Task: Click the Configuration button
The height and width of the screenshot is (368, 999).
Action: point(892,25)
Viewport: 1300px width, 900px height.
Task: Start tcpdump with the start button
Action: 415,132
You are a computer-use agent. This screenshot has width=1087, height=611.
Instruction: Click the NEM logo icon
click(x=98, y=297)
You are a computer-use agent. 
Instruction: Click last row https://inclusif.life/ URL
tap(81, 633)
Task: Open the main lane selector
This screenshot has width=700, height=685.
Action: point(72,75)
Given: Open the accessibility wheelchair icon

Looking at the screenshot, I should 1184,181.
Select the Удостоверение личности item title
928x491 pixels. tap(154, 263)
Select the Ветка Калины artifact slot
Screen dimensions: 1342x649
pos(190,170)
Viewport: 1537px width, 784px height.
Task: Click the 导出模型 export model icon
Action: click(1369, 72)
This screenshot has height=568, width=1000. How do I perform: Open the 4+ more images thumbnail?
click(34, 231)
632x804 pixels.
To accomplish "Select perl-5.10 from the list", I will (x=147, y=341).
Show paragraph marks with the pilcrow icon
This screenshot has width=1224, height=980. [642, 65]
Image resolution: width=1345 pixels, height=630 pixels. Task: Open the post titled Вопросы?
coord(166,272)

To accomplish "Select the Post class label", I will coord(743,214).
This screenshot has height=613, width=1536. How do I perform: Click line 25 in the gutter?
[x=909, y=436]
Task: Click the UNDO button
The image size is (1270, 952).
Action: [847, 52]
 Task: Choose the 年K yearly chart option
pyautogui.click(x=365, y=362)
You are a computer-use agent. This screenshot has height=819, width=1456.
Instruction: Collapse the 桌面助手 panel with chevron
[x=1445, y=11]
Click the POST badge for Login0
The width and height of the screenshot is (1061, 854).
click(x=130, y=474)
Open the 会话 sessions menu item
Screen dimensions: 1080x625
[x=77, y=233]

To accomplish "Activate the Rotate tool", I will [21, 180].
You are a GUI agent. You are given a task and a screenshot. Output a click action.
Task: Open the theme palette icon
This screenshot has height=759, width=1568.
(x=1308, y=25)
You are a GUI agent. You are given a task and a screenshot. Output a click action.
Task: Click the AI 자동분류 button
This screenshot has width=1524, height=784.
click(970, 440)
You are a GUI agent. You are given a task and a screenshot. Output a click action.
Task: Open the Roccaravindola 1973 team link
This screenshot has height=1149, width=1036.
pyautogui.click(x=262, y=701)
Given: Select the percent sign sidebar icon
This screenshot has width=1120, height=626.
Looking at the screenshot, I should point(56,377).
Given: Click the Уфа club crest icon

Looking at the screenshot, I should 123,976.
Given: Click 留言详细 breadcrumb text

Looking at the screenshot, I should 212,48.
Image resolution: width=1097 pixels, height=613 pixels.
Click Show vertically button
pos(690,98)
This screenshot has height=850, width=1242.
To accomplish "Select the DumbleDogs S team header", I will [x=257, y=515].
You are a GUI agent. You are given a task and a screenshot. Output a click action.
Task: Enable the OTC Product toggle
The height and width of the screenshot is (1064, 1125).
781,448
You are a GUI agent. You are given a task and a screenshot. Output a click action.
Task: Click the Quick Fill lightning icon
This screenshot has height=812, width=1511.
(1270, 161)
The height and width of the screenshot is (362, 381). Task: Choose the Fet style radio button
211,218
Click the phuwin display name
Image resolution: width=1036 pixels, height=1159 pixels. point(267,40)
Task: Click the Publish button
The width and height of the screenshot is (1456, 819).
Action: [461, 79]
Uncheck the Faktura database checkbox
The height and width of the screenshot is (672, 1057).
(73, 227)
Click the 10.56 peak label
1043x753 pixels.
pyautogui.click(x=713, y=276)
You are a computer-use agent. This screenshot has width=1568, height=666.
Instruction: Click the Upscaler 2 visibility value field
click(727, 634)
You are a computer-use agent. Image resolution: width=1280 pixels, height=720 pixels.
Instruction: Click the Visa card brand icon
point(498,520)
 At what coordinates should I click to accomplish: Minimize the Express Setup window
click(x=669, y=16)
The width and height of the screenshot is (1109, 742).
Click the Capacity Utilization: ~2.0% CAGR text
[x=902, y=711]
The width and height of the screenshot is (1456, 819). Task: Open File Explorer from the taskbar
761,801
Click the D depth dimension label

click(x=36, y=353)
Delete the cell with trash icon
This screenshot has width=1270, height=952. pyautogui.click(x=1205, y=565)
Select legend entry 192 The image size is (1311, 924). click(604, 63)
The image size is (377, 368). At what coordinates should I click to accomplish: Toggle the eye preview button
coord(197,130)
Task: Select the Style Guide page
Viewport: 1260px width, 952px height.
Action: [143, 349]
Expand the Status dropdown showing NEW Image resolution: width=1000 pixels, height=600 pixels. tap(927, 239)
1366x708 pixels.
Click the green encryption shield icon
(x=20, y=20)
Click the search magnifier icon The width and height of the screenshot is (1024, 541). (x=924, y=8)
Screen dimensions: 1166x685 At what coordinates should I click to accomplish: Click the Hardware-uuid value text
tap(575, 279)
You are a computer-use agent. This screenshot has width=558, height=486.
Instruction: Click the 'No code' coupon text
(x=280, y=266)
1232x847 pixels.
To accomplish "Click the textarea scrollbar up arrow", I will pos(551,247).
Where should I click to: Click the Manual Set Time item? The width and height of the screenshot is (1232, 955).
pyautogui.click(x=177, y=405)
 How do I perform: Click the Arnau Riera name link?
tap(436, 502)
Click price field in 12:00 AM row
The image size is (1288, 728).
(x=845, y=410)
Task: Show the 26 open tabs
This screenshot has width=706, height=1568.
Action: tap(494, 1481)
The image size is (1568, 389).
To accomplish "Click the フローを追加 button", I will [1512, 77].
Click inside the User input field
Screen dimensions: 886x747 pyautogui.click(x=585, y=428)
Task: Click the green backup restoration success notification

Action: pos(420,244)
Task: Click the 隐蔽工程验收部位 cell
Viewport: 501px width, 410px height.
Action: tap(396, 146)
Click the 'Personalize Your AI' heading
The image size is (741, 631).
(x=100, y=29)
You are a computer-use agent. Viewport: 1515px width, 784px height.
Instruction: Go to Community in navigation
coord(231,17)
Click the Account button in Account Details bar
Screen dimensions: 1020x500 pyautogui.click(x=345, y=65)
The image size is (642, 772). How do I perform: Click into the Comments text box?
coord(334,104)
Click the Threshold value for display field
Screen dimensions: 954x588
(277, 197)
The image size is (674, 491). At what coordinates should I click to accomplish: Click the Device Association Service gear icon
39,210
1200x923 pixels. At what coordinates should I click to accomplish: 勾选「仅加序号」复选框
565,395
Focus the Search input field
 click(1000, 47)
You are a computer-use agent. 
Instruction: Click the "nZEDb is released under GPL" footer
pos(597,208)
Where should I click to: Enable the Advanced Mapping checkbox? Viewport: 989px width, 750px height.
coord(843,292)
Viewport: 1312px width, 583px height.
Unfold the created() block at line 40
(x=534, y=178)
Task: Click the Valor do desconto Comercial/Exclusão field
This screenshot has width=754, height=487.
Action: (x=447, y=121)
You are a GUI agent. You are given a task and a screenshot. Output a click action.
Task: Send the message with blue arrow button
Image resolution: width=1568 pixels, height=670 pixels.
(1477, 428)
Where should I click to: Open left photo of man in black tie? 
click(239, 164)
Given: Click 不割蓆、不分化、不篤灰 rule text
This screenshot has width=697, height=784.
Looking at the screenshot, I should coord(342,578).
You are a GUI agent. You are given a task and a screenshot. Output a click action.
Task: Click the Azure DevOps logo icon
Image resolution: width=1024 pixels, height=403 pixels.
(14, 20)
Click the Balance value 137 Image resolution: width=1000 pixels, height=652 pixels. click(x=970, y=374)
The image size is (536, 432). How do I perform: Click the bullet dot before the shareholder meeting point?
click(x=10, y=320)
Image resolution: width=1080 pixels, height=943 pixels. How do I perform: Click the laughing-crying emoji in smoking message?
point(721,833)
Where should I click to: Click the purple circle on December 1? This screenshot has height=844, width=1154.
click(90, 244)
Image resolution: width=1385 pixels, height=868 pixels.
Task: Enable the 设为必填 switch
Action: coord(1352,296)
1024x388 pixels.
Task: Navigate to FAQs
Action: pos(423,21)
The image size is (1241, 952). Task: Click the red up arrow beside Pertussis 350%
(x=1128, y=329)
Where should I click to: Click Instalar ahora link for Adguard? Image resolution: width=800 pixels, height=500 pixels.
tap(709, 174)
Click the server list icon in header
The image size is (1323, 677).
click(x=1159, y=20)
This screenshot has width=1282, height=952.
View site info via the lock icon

----------------------------------------

*What the task requires*
Format the rows starting at the line that contains "Task: Select the Style Guide page" and ending at the line that contains "Action: pos(420,244)" as a Markdown table with the columns "No." and "Line text". Give each line its own number and leave out blank lines.

*Solution*
| No. | Line text |
|---|---|
| 1 | Task: Select the Style Guide page |
| 2 | Viewport: 1260px width, 952px height. |
| 3 | Action: [143, 349] |
| 4 | Expand the Status dropdown showing NEW Image resolution: width=1000 pixels, height=600 pixels. tap(927, 239) |
| 5 | 1366x708 pixels. |
| 6 | Click the green encryption shield icon |
| 7 | (x=20, y=20) |
| 8 | Click the search magnifier icon The width and height of the screenshot is (1024, 541). (x=924, y=8) |
| 9 | Screen dimensions: 1166x685 At what coordinates should I click to accomplish: Click the Hardware-uuid value text |
| 10 | tap(575, 279) |
| 11 | You are a computer-use agent. This screenshot has width=558, height=486. |
| 12 | Instruction: Click the 'No code' coupon text |
| 13 | (x=280, y=266) |
| 14 | 1232x847 pixels. |
| 15 | To accomplish "Click the textarea scrollbar up arrow", I will pos(551,247). |
| 16 | Where should I click to: Click the Manual Set Time item? The width and height of the screenshot is (1232, 955). |
| 17 | pyautogui.click(x=177, y=405) |
| 18 |  How do I perform: Click the Arnau Riera name link? |
| 19 | tap(436, 502) |
| 20 | Click price field in 12:00 AM row |
| 21 | The image size is (1288, 728). |
| 22 | (x=845, y=410) |
| 23 | Task: Show the 26 open tabs |
| 24 | This screenshot has width=706, height=1568. |
| 25 | Action: tap(494, 1481) |
| 26 | The image size is (1568, 389). |
| 27 | To accomplish "Click the フローを追加 button", I will [1512, 77]. |
| 28 | Click inside the User input field |
| 29 | Screen dimensions: 886x747 pyautogui.click(x=585, y=428) |
| 30 | Task: Click the green backup restoration success notification |
| 31 | Action: pos(420,244) |